A patient arrived at the clinic the other evening. She looked exhausted.

I can’t even remember how I got here”, she said. “I must just be on auto-pilot”.

I showed her into the treatment room at once, sensing it was time for her to relax.

Many patients talk about being so busy that often they run their entire day on autopilot – whether it’s being a busy parent or working in an office.

For me, when I hear someone talk about “being on autopilot”, it means they’re not able to cope with a dozen balls in the air or multi-task. It means they might not be focused, present, or fully ‘there’ in the moment.

When you’re in a state of mindlessness, it means that you’ve completely stopped listening to your body; you’re simply going through the motions of everyday life; you’re checking the boxes to get things done; and you’re becoming more susceptible to stress and anxiety.

For many years I have followed the writings of Jon Kabat-Zinn – a world-renowned teacher of mindfulness and stress reduction. He defines mindfulness as “paying attention; on purpose; in the present moment, and non-judgmentally”.

When I tell my patients to breathe and listen to their bodies, it’s much about being conscious and in the moment – it’s a practice of mindfulness.

We spend so much time thinking about things that have already happened, or worrying about things that might happen in the future, that often we actually forget to appreciate or enjoy the moment.

Mindfulness is a way of bringing us back to experience life as it happens, in the moment. It helps clear your head and make you more aware of yourself and your body; it helps slow down your thoughts and your nervous system; and it helps you to concentrate, relax and manage stress.

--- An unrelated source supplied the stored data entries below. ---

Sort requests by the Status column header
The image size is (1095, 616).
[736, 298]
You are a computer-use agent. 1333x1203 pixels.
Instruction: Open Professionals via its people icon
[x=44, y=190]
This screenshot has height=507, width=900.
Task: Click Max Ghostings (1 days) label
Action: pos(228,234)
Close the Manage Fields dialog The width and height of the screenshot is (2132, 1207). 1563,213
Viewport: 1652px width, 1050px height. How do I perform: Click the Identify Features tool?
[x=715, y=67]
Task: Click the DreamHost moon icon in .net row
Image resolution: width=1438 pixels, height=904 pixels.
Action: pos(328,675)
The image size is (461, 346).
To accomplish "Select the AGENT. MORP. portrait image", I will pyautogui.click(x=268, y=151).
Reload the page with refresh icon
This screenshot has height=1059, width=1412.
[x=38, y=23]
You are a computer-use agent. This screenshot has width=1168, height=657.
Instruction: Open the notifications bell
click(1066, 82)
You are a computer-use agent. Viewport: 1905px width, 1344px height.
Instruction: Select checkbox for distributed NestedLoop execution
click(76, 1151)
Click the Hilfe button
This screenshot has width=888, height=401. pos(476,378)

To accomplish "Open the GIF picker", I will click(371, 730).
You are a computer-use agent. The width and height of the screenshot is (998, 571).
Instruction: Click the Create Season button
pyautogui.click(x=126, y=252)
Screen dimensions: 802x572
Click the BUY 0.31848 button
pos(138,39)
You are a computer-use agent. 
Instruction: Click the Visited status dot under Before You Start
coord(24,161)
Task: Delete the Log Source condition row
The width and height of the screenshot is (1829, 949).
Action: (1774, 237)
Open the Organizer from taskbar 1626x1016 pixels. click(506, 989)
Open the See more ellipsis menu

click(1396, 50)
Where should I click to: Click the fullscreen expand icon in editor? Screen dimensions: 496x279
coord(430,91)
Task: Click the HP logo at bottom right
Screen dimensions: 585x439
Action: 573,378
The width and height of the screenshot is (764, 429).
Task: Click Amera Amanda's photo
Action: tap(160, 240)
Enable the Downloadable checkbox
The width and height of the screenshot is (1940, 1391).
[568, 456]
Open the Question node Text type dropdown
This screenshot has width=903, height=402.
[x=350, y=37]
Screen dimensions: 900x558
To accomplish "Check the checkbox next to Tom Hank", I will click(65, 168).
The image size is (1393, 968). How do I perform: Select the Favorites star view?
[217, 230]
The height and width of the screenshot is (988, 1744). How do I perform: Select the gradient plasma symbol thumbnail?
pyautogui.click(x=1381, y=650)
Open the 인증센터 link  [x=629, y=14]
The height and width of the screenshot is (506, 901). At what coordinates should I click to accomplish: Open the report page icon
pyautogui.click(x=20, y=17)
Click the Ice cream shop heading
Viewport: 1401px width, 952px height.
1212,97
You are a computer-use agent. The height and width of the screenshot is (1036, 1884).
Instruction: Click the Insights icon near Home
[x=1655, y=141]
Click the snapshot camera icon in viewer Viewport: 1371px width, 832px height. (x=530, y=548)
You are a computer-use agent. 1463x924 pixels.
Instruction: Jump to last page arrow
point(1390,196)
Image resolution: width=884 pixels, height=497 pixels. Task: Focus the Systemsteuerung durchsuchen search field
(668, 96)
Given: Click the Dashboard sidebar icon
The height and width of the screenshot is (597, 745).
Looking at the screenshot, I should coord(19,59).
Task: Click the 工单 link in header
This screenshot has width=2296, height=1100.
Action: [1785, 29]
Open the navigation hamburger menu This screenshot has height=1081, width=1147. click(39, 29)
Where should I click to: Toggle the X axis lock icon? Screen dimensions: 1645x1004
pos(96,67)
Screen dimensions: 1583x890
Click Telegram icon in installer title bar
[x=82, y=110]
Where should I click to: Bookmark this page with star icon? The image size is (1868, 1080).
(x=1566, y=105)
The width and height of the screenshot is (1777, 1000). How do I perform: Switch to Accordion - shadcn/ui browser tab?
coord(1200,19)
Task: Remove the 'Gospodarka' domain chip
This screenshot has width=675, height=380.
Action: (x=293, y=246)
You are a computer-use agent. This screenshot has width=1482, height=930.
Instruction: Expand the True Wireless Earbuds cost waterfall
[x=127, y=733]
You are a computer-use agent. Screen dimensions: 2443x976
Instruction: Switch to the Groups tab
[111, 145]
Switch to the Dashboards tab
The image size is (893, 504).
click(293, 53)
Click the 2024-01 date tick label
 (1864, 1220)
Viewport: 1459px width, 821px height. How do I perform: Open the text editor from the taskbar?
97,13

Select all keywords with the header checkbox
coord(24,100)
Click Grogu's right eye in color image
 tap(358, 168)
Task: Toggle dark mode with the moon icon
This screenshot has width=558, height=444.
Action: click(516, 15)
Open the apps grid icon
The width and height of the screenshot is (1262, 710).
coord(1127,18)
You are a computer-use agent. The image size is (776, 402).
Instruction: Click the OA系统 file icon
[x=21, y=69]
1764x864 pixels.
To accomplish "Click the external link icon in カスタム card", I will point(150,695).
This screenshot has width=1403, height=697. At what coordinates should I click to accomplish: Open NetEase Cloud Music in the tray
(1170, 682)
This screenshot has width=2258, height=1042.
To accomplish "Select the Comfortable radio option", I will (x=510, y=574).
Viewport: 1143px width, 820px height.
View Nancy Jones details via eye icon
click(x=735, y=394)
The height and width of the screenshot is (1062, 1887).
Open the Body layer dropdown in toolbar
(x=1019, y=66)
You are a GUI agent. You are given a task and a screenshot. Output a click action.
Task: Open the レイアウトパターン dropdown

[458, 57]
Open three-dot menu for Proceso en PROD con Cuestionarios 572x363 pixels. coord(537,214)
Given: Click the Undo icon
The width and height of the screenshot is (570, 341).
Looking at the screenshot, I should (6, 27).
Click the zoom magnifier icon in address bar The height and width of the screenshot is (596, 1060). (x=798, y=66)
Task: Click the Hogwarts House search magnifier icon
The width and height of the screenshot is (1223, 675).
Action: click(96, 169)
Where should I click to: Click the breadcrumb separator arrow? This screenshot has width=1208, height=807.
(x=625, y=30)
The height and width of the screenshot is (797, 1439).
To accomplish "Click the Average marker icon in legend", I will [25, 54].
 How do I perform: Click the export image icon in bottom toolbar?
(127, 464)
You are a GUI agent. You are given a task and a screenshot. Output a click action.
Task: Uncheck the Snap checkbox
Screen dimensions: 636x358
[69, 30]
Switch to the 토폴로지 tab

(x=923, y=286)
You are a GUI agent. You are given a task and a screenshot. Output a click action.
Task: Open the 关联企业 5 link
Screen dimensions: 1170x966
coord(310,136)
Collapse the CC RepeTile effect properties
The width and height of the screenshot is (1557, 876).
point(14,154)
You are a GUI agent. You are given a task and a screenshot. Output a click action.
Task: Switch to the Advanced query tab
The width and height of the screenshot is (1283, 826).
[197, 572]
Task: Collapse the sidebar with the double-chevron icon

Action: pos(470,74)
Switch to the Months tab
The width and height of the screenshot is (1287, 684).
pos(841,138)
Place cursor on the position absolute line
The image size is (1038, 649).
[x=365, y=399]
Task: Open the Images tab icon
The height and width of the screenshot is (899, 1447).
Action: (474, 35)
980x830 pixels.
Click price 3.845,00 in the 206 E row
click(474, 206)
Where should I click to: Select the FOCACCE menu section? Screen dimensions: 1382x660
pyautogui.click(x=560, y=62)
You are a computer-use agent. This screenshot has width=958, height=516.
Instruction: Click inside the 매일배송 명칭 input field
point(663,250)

When practicing mindfulness we’re not aiming to control or suppress or stop our thoughts. We simply aim to pay attention to our experiences as they arise without judging or labelling them in any way.

With its roots in Buddhist meditation, some people practice the technique through yoga. However you can clean your kitchen mindfully, brush your teeth mindfully, stand in the train mindfully, or go for your morning walk mindfully. 

Any routine activity can be made into a mindfulness practice when you bring your full attention to it.

Mindfulness simply means maintaining a moment-by-moment awareness of our thoughts, feelings, bodily sensations, and surrounding environment.

Remember there is no “right” or “wrong” way to think or feel in a given moment. When we practice mindfulness, our thoughts tune into what we’re sensing in the present moment rather than rehashing the past or worrying about the future.

To experience the true power of mindfulness, take a deep breath and focus on the present moment. Try not to think about anything that went on earlier today or that might be coming up tomorrow. Concentrate on what’s happening around you.

Remember not to be judgmental about anything you notice, or label things as ‘good’ or ‘bad’. The Heart and the Belly don’t make these distinctions, only the mind does. Have fun with it!